APPROPRIATEZZA NELLA TERAPIA ANTIMICROBICA COME ARMA PER LA LOTTA AI GERMI MDR

L’uso eccessivo ed inappropriato degli antibiotici messo in pratica negli ultimi decenni, sia in medicina umana che in ambito veterinario e zootecnico, viene riconosciuto come una delle principali cause dell’allarmante crescita del fenomeno “antimicrobico resistenza”. Lo sviluppo di ceppi batterici antibioticoresistenti si associa ad incrementata morbidità e mortalità con un netto aumento dei costi per la sanità pubblica. In Campania, i tassi di resistenza di tali batteri è allarmante, specie per i gram negativi, e risultano sempre più elevati rispetto a quelli Italiani ed Europei. Ad esempio, per E. coli la resistenza alle aminopenicilline è pari al 55% in Europa, al 60% in Italia e ben al 70% in Campania, alle cefalosporine è pari al 12% in Europa, 22% in Italia e 32% in Campania, e ai fluorochinolonici al 21% in Europa, al 31% in Italia ed infine al 65% in Campania. Similmente, per la. K. pneumoniae la resistenza ai carbapenemi si attesta intorno al 7% in Europa, 30% in Italia e ben al 47% in Campania; per Acinetobacter baumannii, sempre per i carbapenemi, la resistenza è 37.6% in Europa, 79% in Italia e 94% in Campania. Nel corso di tale evento si valuteranno le gestioni delle principali sindromi infettive tra necessità di appropriatezza terapeutica per ridurre la pressione selettiva e quindi l’emergenza di germi MDR e la gestione di tali germi.

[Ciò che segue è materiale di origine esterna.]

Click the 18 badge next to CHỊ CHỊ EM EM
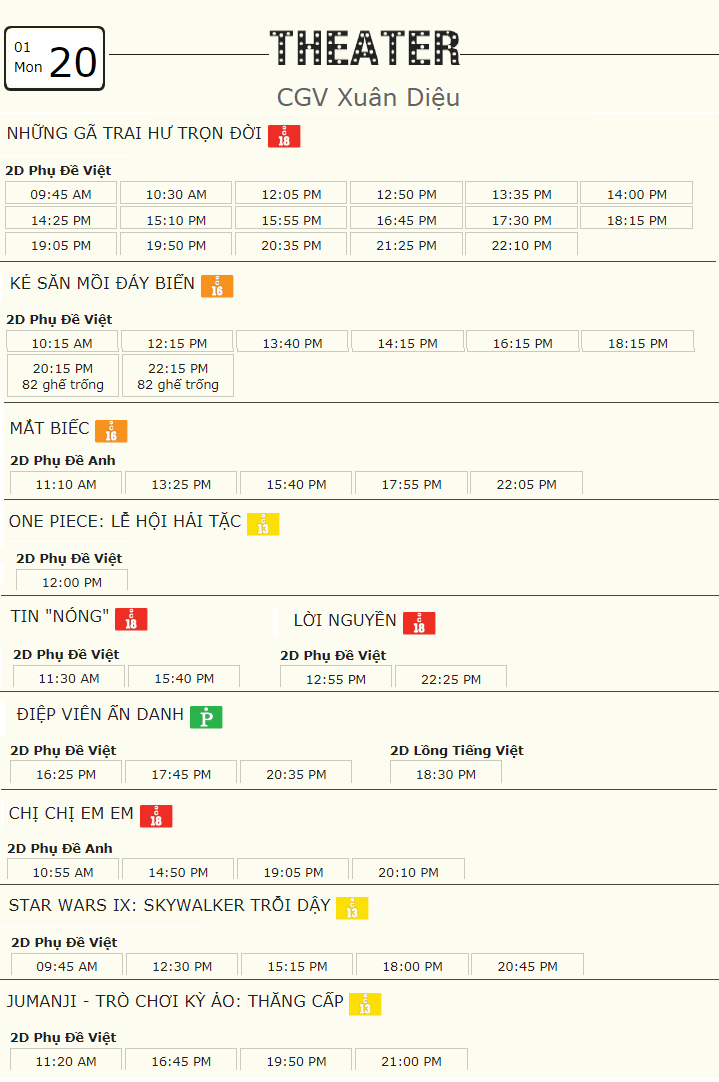This screenshot has height=1082, width=719. click(x=156, y=816)
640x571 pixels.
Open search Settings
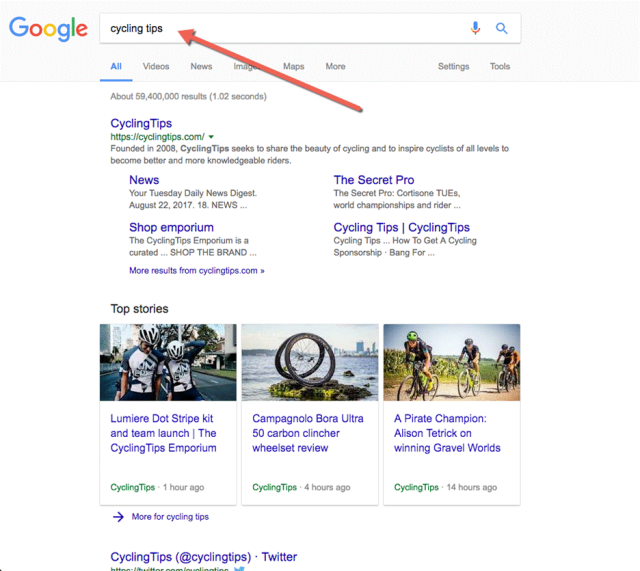[453, 67]
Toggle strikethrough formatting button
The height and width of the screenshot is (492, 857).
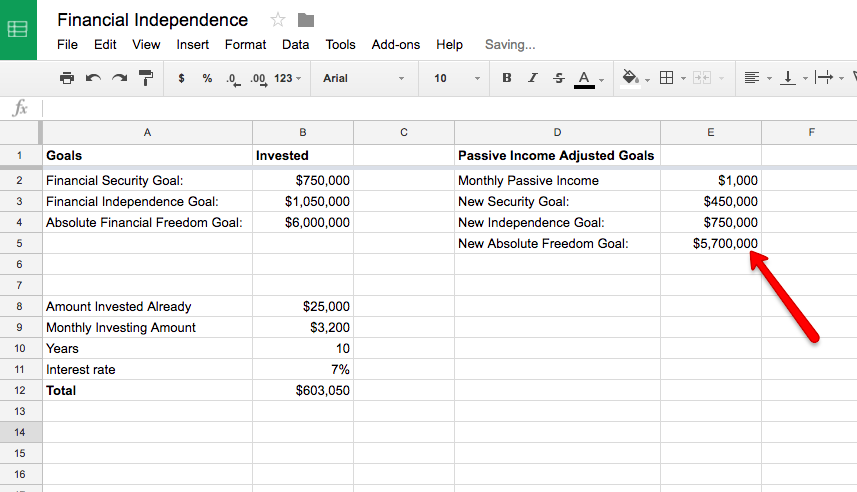pos(559,78)
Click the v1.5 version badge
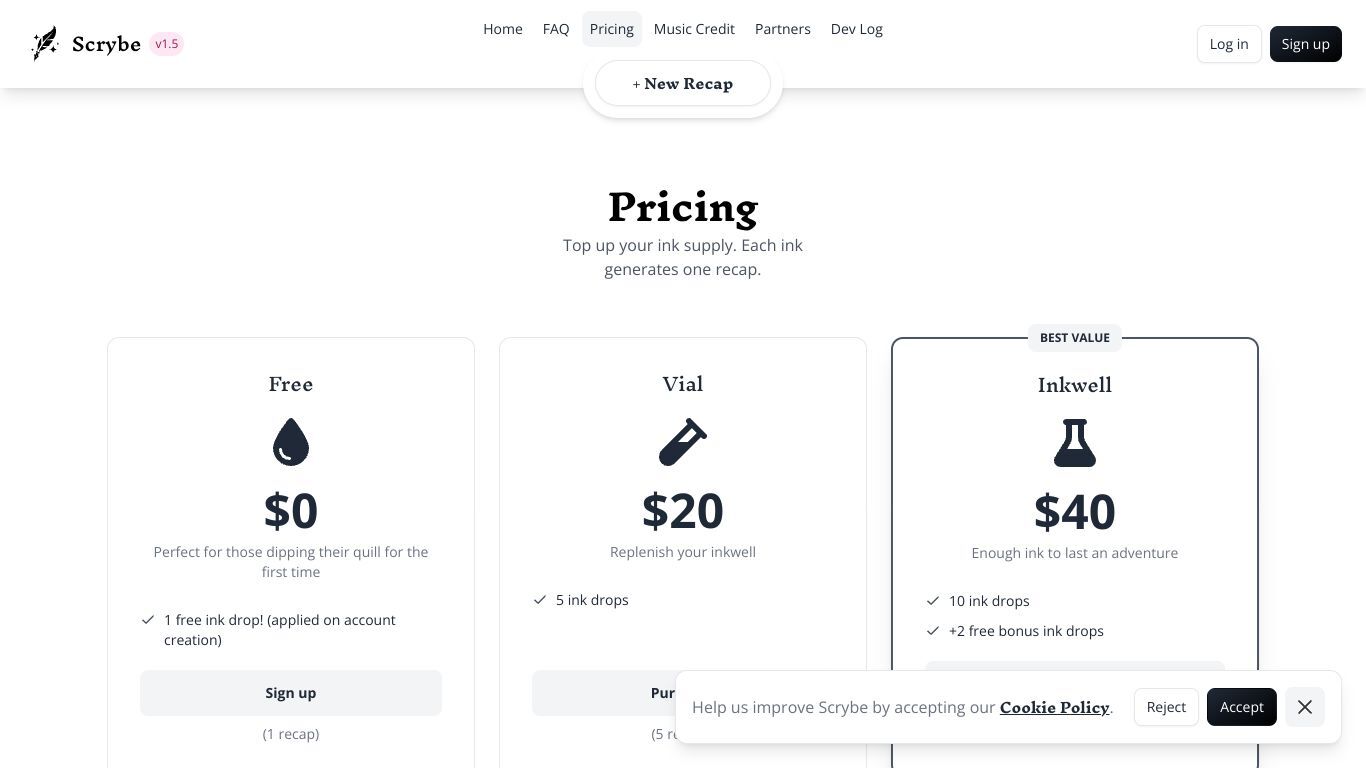 167,44
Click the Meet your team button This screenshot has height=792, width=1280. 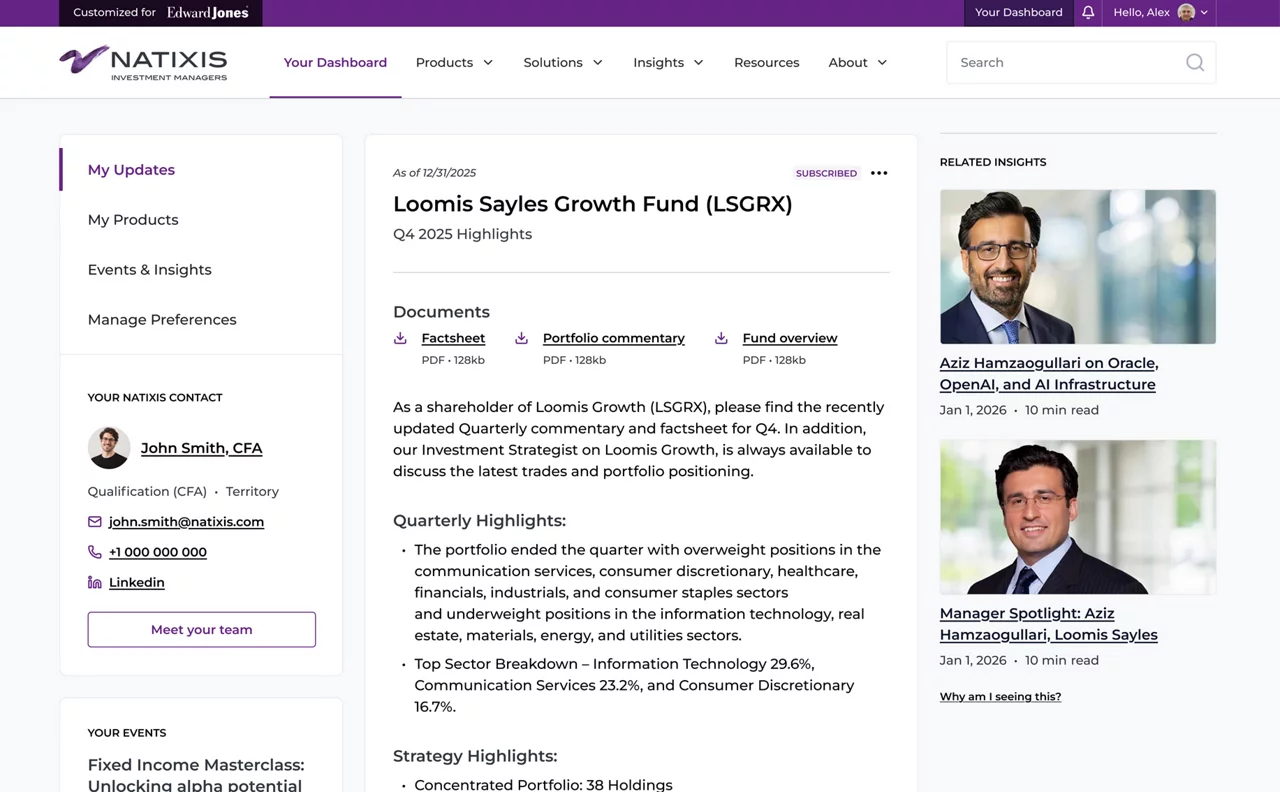click(x=202, y=630)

Con questo obiettivo si valuterà l’epidemiologia dei germi MDR nella nostra area geografica e la gestione delle principali sindromi infettive, sia nell’adulto che nel bambino, sia a livello territoriale ed ospedaliero, da un punto di vista diagnostico e terapeutico, al fine di favorire la migliore appropriatezza terapeutica.